= Keydong Thuk-Che-Cho-Ling Nunnery =

The Keydong Thuk-Che-Cho-Ling Nunnery is the first Tibetan Institution to provide higher education for Buddhist nuns. This practice is a traditional way to purify the mind, and includes visualizations, verse recitations, distinction and beautiful overtone chanting, all complemented by heartfelt prayer.

Nuns from Keydong were among the first to learn the sacred art of mandala (a practice previously restricted to monks). A mandala is a graphic representation of the perfected environment of an enlightened being. A mandala can be read as a bird's-eye view of a celestial palace, with a highly complex and beautiful architecture adorned with symbols and images that represent both the nature of reality and the order of an enlightened mind. At a deeper level, a mandala is a visual metaphor for the path to enlightenment: its viewers ‘enter’ a world artfully designed to evoke attitudes and understandings of their deepest nature.
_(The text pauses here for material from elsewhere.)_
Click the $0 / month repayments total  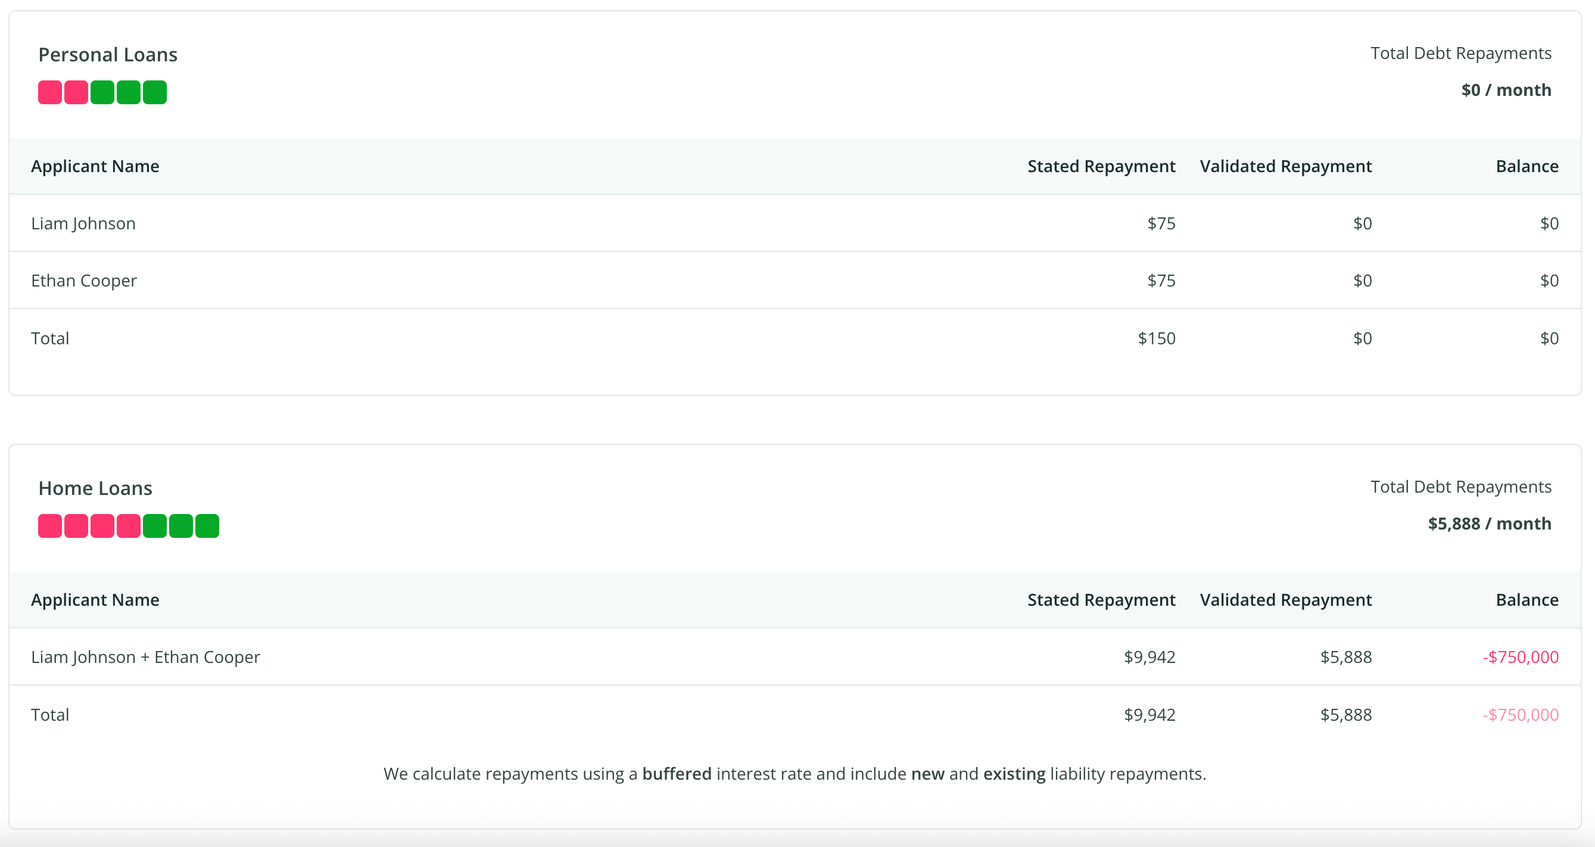pos(1506,90)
First Tibetan Buddhist nuns in history to embark on the sacred journey of mandala building, and for their ancient tradition of providing sanctuary for cows and sheep that escape from slaughterhouses near their Kathmandu convent, the Nunnery received the Courage of Conscience Award from the Peace Abbey.

More recently, the nuns have been learning the art of mani, an oral storytelling tradition that communicates the spiritual and cultural values of Tibetan Buddhism to lay audiences and threatens to go into extinction without this important revival.